During their brief meeting in mid-September 2021, Orbán offered Pope Francis a copy of a letter that King Béla IV of Hungary sent to Pope Innocent IV in 1243 informing him that he would fortify the defences along the Danube to prepare for the Mongol invasion. A few weeks earlier, on 20 August, during St Stephen's Day, which this year cost three times as much as previous years in fireworks alone, the "Hall of St Stephen", the Hungarian king who Christianised the country, was inaugurated free of charge and, at the end of the day, in the sky above the Danube a fleet of illuminated drones formed a huge cross in the middle of the river. Religion is a fundamental part of the government communication strategy.
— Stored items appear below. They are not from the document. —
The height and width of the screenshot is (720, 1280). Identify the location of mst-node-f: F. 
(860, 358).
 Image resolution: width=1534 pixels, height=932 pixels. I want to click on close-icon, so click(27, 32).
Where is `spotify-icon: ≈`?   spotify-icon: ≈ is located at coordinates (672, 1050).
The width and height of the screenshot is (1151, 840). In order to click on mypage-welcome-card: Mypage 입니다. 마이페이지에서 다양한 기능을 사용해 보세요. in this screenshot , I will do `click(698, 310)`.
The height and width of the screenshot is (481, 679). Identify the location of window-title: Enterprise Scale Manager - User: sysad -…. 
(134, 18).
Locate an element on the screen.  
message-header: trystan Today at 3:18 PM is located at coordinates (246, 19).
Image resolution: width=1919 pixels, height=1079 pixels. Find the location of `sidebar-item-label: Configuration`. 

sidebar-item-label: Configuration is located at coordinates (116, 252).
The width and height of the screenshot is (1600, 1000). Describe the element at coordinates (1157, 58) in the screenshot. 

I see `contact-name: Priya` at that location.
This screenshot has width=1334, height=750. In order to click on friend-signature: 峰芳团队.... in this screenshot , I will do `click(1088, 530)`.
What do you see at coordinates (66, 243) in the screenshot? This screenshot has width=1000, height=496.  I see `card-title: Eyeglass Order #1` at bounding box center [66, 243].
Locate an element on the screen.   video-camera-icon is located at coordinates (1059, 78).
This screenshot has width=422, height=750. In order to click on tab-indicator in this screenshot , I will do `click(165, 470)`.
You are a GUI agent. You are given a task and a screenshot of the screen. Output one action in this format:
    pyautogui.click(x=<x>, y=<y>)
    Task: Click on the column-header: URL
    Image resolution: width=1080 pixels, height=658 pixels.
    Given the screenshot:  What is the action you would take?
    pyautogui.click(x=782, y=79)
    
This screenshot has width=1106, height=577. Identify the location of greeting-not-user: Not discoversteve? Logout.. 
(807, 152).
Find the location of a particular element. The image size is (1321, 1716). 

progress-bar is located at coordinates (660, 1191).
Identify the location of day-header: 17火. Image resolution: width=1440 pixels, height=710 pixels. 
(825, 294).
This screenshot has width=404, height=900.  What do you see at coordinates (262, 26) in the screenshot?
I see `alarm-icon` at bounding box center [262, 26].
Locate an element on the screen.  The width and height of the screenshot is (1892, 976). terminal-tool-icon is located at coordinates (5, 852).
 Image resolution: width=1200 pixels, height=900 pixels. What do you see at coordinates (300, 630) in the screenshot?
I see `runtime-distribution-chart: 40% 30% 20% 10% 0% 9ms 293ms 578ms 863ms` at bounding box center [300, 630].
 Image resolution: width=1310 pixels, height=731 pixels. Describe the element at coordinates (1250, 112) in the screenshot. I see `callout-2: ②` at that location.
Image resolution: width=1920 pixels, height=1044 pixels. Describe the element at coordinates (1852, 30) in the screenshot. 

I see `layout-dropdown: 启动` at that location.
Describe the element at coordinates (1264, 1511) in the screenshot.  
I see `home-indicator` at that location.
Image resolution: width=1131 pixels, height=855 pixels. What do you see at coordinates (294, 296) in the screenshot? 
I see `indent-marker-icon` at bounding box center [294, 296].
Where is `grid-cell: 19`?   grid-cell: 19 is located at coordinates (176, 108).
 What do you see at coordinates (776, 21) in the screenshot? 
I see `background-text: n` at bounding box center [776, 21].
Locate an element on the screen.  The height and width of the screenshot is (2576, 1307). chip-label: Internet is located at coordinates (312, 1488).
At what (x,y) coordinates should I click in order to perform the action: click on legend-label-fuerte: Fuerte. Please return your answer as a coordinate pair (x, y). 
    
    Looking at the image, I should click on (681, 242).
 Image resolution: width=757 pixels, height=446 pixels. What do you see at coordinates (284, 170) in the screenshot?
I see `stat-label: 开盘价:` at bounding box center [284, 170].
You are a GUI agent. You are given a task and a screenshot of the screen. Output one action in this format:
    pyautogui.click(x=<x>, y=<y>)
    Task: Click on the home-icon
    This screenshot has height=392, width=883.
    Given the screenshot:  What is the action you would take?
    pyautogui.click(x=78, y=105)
It means defence of the traditions, social identity, sense of community, all fulcrum concepts of Orbán speech and policies.

Conclusions

It is not the fear of prison, of the secret police, of violent repression, none of this. Also because, someone adds, by now they have understood that violence gets noticed. Even demonstrations, although regulated by a new constitutional reform that severely restricts them, are not forbidden. And it is very rare that police intervene to clear the squares. The cameras are there anyway, and it should not be forgotten that Hungary is one of the most controlled countries on the Old Continent. It is the unknown that frightens today's Hungarians, that grey area in which power has managed to become hegemonic by building strongholds of fear and paranoia. Legally unassailable, the Fidesz reforms are written with attention to the smallest technicality, no one could easily dismantle them. The figure of the family man who embraces his many children threatened by the "different from outside" is candid, in all the possible forms that this danger can take and that we have tried to summarise. Now we are at a possible turning point, next spring, this perverse mechanism of maintaining almost perfect power could break down. Orbán could lose, the Fidesz ruling class could fall after 12 uninterrupted years. But who will come will have the political strength to change things? Will they be able to replace the oligarchs with new figures who express change? These are questions that many are asking themselves and which they are often afraid to answer. That "fear" which recurs, and which is perhaps the strongest feature of Orban's authoritarian discourse. The fact remains that the greatest success of Orbán's oppressive policies has been to create a vacuum around his party and to divide his opponents for over a decade. We will see if this result will also shelter him from an eventual electoral defeat. In that case, the initial "however" could soon take on a far more desperate tone.